Task goal
Wherever a line of the data contains "settings", copy that line.
*** Available data Section Begins ***
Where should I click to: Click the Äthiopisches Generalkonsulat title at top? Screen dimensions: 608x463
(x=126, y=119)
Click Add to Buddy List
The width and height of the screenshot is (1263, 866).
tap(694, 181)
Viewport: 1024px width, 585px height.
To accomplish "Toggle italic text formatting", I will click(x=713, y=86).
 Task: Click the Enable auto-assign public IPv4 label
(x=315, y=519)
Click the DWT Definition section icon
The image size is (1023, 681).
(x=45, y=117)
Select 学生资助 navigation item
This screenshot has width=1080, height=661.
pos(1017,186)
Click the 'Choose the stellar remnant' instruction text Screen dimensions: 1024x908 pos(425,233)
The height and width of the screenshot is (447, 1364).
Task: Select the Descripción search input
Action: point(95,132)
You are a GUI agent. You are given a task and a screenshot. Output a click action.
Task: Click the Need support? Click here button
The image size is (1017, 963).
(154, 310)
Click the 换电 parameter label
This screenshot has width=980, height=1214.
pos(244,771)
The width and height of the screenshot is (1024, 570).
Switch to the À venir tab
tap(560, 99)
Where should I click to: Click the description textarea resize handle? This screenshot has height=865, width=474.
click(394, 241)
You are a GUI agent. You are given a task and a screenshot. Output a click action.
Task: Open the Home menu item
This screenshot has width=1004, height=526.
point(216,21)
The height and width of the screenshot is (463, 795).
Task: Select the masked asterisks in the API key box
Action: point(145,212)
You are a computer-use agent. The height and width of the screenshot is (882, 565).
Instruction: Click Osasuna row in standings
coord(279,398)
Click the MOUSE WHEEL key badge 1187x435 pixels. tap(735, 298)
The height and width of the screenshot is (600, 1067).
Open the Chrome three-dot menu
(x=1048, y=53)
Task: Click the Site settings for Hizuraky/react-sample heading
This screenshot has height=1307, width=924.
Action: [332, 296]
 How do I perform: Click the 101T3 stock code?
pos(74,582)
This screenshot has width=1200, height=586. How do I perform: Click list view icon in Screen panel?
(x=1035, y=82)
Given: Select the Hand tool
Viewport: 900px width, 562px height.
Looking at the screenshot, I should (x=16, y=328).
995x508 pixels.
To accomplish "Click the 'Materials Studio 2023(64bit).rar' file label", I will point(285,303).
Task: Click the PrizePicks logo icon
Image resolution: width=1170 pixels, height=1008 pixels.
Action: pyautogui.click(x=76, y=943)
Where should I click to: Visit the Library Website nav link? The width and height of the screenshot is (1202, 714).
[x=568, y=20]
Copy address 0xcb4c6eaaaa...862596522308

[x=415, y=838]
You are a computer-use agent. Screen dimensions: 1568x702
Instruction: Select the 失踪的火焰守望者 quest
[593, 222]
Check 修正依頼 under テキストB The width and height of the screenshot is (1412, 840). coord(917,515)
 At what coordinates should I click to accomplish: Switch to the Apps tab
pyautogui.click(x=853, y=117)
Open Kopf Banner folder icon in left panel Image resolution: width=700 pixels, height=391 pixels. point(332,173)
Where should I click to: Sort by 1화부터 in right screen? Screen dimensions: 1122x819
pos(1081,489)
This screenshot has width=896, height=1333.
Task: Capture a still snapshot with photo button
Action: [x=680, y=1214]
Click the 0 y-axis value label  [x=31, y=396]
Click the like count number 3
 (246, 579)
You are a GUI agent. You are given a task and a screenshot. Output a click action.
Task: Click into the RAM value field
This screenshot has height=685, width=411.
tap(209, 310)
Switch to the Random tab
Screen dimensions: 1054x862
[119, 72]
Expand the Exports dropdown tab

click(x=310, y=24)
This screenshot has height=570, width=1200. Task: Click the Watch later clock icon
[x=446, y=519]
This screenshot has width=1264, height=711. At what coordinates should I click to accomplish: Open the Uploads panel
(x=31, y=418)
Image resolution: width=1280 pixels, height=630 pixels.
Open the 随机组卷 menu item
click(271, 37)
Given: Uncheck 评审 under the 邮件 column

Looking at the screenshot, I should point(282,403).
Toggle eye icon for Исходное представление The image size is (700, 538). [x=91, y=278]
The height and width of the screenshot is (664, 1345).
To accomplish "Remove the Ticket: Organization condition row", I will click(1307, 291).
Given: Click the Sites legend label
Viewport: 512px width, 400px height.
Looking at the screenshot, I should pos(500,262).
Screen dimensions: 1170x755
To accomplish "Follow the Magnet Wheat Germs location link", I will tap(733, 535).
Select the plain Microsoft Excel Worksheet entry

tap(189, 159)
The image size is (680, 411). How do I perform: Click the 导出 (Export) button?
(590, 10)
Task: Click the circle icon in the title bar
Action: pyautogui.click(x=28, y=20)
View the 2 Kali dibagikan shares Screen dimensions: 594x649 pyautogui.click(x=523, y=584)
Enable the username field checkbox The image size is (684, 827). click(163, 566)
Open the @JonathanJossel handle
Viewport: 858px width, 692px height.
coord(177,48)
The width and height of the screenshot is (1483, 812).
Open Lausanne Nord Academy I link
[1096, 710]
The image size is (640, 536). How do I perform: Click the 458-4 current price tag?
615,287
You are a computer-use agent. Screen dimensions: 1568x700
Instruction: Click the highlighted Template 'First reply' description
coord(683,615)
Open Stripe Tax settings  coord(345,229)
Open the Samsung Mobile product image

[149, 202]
*** Available data Section Ends ***
Your solution
Task: Click the Site settings for Hizuraky/react-sample heading
Open Stripe Tax settings  coord(345,229)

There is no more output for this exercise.